→ **Exercise details**: With the entries below as the source, tally the lines that contain the string "green" and give the number only.

Records from a collection
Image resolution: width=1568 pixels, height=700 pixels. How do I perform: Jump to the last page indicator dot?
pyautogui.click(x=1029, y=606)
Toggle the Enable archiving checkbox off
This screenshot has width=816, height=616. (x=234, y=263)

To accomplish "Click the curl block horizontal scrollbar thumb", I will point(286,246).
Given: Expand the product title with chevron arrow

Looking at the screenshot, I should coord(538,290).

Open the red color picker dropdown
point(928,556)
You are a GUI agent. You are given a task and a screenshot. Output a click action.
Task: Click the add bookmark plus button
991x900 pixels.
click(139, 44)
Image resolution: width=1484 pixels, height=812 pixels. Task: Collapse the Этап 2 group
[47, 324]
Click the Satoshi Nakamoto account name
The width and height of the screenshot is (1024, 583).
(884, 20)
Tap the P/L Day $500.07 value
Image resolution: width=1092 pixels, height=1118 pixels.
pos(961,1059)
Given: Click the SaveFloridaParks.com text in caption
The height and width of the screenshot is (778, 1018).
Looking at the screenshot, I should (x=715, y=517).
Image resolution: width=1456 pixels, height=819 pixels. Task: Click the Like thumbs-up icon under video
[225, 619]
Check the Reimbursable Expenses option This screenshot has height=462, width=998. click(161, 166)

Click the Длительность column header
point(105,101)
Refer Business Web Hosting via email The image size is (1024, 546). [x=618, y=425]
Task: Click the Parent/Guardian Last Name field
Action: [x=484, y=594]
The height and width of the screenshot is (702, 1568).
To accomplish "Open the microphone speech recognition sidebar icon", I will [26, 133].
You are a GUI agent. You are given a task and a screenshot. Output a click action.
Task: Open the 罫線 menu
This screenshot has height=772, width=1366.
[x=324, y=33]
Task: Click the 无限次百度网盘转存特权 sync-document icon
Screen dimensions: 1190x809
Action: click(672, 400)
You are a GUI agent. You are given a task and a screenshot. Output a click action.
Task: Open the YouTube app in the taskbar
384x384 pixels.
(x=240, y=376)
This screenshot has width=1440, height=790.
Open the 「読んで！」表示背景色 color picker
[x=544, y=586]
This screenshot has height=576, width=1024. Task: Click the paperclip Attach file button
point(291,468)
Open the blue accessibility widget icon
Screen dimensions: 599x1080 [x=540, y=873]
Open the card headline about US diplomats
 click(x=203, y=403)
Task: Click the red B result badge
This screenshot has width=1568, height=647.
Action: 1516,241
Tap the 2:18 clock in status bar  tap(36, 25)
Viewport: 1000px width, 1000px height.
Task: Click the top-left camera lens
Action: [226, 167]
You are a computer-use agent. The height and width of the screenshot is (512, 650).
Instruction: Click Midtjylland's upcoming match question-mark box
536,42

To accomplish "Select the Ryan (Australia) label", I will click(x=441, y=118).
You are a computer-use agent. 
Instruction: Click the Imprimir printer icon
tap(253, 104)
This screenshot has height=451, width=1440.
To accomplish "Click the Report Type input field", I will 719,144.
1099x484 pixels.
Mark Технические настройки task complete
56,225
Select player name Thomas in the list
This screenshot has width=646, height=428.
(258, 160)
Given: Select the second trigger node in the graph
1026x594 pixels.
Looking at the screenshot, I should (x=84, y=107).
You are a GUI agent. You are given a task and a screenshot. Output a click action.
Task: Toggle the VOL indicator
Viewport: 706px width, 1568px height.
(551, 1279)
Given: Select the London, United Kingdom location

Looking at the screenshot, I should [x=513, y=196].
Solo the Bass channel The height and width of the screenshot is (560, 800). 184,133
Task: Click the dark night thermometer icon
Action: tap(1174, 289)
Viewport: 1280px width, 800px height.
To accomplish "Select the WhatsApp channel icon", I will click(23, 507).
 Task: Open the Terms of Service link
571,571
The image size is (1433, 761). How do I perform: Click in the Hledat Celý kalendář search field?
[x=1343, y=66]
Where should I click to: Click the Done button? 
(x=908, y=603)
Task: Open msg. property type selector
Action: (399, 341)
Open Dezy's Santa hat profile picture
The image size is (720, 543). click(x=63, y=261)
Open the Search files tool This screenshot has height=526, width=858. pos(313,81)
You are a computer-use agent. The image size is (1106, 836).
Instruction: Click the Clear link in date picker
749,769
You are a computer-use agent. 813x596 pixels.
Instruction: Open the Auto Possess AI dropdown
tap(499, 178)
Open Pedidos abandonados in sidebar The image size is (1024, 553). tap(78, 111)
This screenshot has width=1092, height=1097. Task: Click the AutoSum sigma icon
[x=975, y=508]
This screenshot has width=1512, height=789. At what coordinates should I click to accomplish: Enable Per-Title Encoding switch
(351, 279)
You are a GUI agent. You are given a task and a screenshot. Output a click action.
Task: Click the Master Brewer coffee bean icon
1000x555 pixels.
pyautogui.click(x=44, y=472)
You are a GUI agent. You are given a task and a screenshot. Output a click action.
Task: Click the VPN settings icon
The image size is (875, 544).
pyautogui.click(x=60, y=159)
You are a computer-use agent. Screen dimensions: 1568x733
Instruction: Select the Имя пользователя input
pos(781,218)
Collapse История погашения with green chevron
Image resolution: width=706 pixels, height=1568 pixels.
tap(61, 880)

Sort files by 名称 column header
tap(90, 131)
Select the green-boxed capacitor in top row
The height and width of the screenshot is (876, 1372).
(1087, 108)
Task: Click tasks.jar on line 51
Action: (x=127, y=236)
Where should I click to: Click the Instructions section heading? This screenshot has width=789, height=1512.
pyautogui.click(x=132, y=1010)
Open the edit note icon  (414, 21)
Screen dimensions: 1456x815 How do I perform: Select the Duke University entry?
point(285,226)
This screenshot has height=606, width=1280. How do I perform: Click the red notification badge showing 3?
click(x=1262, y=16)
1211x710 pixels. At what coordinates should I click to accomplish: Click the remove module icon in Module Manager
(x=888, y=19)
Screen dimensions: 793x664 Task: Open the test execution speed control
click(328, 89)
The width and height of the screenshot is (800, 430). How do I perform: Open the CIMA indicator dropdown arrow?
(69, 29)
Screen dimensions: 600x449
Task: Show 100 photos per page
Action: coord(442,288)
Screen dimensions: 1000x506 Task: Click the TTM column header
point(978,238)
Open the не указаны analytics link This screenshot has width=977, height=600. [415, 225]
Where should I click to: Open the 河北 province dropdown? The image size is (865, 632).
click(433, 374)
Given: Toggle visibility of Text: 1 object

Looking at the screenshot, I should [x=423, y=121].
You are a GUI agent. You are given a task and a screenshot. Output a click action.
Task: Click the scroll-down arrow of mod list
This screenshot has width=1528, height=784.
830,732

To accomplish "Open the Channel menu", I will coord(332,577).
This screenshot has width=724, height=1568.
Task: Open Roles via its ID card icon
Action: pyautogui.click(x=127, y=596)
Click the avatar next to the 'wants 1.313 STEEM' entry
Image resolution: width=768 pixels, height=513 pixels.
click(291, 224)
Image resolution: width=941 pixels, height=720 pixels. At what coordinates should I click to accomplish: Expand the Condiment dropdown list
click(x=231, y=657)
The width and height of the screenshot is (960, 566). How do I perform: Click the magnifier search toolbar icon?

→ **Task output**: 2